= Crossbar latch =

The Crossbar latch is a technology published by Phillip Kuekes of HP Labs in 2001 and granted a US patent in 2003, with the goal of eventually replacing transistors in various applications. This would enable the creation of integrated circuits composed solely of memristors, which, according to the patent, might be easier and less expensive to create. In 2005, Phillip Kuekes stated that the crossbar latch "could someday replace transistors in computers, just as transistors replaced vacuum tubes and vacuum tubes replaced electromagnetic relays before them."

==Details==
The crossbar latch was introduced by HP Labs scientists in the Journal of Applied Physics, which provides a basis for constructing logic gates using memristors. The crossbar latch consists of a signal line crossed by two control lines. Depending on the voltages sent down the various lines, it can simulate the action of the three major logic gates: AND, OR and NOT.
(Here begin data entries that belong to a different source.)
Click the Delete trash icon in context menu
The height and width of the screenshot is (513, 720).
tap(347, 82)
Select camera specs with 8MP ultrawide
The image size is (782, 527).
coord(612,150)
The abstract of the patent is as follows:
"A molecular crossbar latch is provided, comprising two control wires and a signal wire that crosses the two control wires at a non-zero angle to thereby form a junction with each control wire. Each junction forms a switch and the junction has a functional dimension in nanometers. The signal wire selectively has at least two different voltage states, ranging from a 0 state to a 1 state, wherein there is an asymmetry with respect to the direction of current flow from the signal wire through one junction compared to another junction such that current flowing through one junction into (out of) the signal wire can open (close) while current flowing through the other junction out of (into) the signal wire can close (open) the switch, and wherein there is a voltage threshold for switching between an open switch and a closed switch. Further, methods are provided for latching logic values onto nanowires in a logic array, for inverting a logic value, and for restoring a voltage value of a signal in a nano-scale wire. Invented by Phillip J Kuekes."
— U.S. patent 6,586,965

==Applications in arithmetic processing==

Fig. 1 Crossbar latches configured as a half-adder

Greg Snider of Hewlett-Packard created this application, which uses crossbar latches to imitate the functionality of a half adder, which is the foundation of modern computing systems. A crossbar tile is created in this application from a layer of horizontal row wires and a layer of vertical column wires, with memristor or similar materials sandwiched between the horizontal and vertical wire layers. Each crossbar tile intersection or junction can be configured to be in a high-resistance state with little or no current flowing between the horizontal and vertical wires, or in a low-resistance state with current flowing. Fig. 1 illustrates the configuration of a half-adder using a crossbar tile, as taught by Snider, with the nodes identifying junctions of the crossbar tile configured as low-resistance states. By setting different logic inputs A, NOT A, B, and NOT B to different row wires this configuration produces the sum and carry outputs typical for a half-adder. Connections between multiple half-adders may then be used to form full adders in accordance with conventional arithmetic architectures.

==Applications of crossbar latch in Neuromorphic Computing==

Crossbar latches have been suggested as components of neuromorphic computing systems. One implementation of this is in the form of a neural network formed from nanowires as discussed in a patent by Greg Snider of Hewlett-Packard.